Monday, August 25, 2008

Everything I Ever Needed

Music has been my lifeblood for many, many years. It kept me sane on any number of occasions, and pushed me to the brink on others. The adrenaline rush of performance, of being seen and heard, is something I fear and crave simultaneaously. I absolutely hate being in front of large groups of people (or even small groups of people for that matter). It's not that I fear rejection, because I could care less if they didn't like the way I played or the things I had to say. I fear my own interpretation of what I do. If what I do is not perfect in my eyes (perhaps it's not perfect in the eyes of others, but I obviously don't know that unless they tell me) I keep picking at what was, and picking and picking so the scab never heals. It's not just music, it's everything. It sounds kind of OCD, and maybe it is some variation of OCD but it's not terrible. It simply is.

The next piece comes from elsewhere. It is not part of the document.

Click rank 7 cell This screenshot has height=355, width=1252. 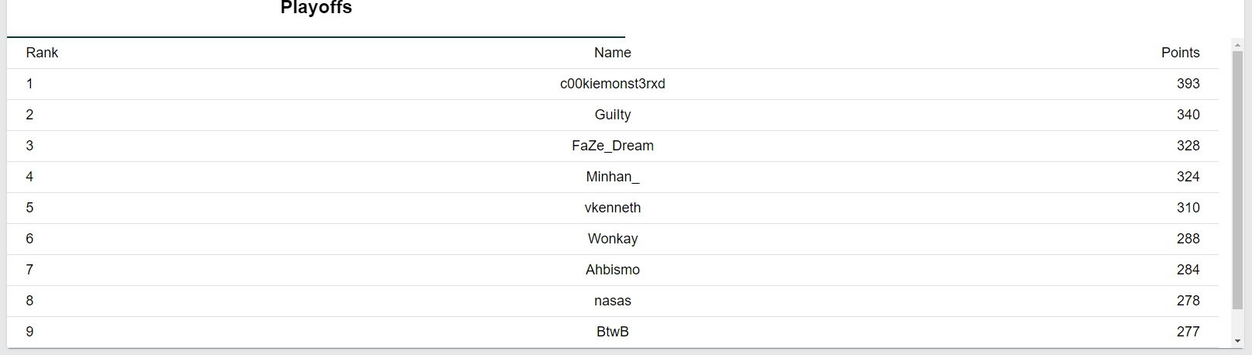pos(29,270)
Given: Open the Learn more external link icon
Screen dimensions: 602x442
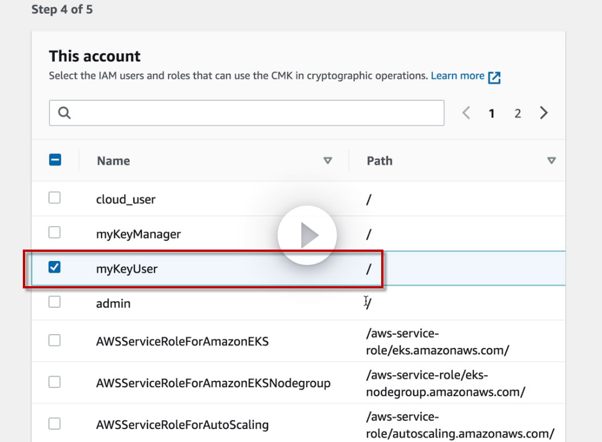Looking at the screenshot, I should [x=494, y=77].

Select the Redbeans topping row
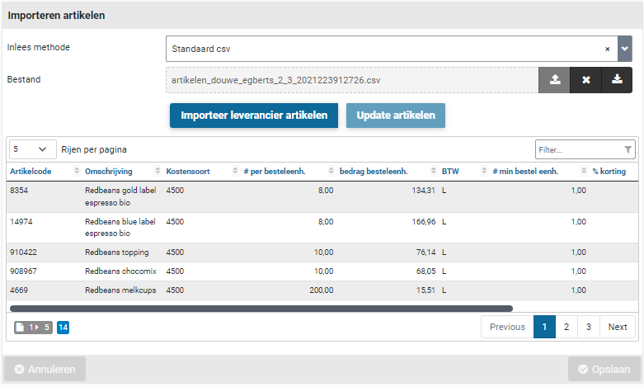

I can live with performing to the best of my ability, to writing to the best of my ability, to being the best friend I can be, etc. I try so hard at everything that I do, and often find myself completely depleted of energy, which makes me kind of useless. So how do I renew my energy? Where can I cut back so that I am not running on empty?

Music is and has been my life. But I just don't see myself playing with my school ensemble this year. I can't STAND how small it is, for one thing. I was always in a big orchestra, well funded, but where every member was still appreciated as an individual.

I need to take some time out and find out for myself where music stands in my life. Does it remain what it is and has been for me? Or do I find a new direction? I can't imagine my life without music, and I don't want to. But I also don't want to put myself through what I went through last year with this particular ensemble.

I guess we'll see what happens.

A life without music is a fate worse than death.

Besides being slightly lost in terms of my musical goals for the coming year, I'm basically ecstatic. School starts in six days.

http://www.youtube.com/watch?v=lwNSYplomMA

That song describes how I'm feeling right now (and also my lack of ability at posting videos... I suck). Nothing's gonna bring me down.